Laughter is contagious — it’s hard not to join in when you hear it. It also feels good to laugh, and research has shown it helps with bonding and peacekeeping between people. It can also boost your health.
However, laughter doesn’t have the same impact on everyone. For example, those with Dark Tetrad personality traits — narcissism, sadism, Machiavellianism, and psychopathy — do not approach social cues like laughing like the rest of us.
Relationships with these people don’t progress in a regular way, as they only see their connections with people as transactional. This means they are only interested in having interactions with people when they can see themslves getting some kind of benefit, and thus have little or no concern for the wellbeing of others.
New research, published in the journal Current Biology, showed that young boys could be at a higher risk of developing psychopathy in adulthood if they don’t have the same urge to join in with laughter as others.
The scientists from University College London recruited a control group of 30 normally-behaved boys as well as 62 boys aged 11 to 16 with disruptive behaviours — with or without callous, unemotional traits. Each boy’s brain was scanned using functional MRI.
The researchers then measured the childrens’ brain activity when they listened to genuine laughter, posed laughter, and crying sounds, and asked the boys to rate on a scale of one to seven their answers to questions such as: “How much does hearing the sound make you feel like joining in and/or feeling the emotion?” and “How much does the sound reflect a genuinely felt emotion?”
The boys who showed disruptive behaviour and who had high levels of callous unemotional traits — who were thus at higher risk of becoming psychopathic — were less interested in joining in with laughter than those who didn’t show the traits or were normally behaved.

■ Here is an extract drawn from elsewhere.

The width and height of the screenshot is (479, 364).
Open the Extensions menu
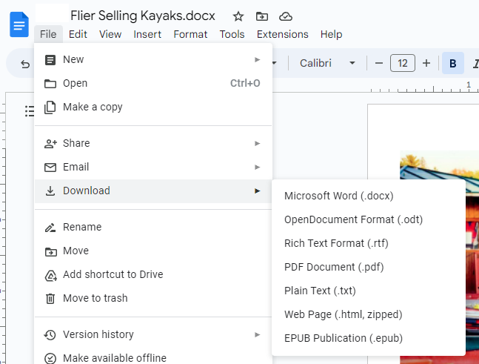(x=282, y=34)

All the subjects’ brains reacted to genuine laughter, including in the audiroy cortex, which is where sounds are processed. However, there were also differences between the groups. The callous, disruptive boys had reduced brain activity in areas called the anterior insula and supplementary motor area, which are thought to be involved in being in tune with other people’s emotions.
The disruptive but un-callous boys showed some differences to the normally behaved boys, but they weren’t as pronounced.

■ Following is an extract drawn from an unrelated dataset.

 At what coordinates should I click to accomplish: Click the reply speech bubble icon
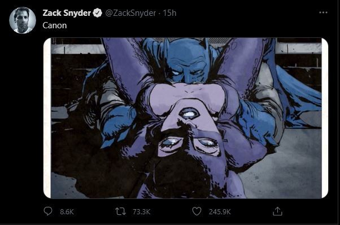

Psycopathy is an adult personality disorder.
Essi Viding, senior author of the study and Professor of Developmental Psychopathology at UCL, said in a statement that it is not appropriate to label children as psychopaths, as it is an adult personality disorder. However, she also said previous research has shown certain children are at a higher risk for developing psychopathy, and the team screened for those who indicated this risk.
“Those social cues that automatically give us pleasure or alert us to someone’s distress do not register in the same way for these children,” Viding said.
“That does not mean that these children are destined to become antisocial or dangerous; rather, these findings shed new light on why they often make different choices from their peers. We are only now beginning to develop an understanding of how the processes underlying prosocial behaviour might differ in these children. Such understanding is essential if we are to improve current approaches to treatment for affected children and their families who need our help and support.”
Now, the researchers want to look into whether these children also respond differently to smiling faces, words of encouragement, or displays of affection. They are also interested in the age where these differences arise.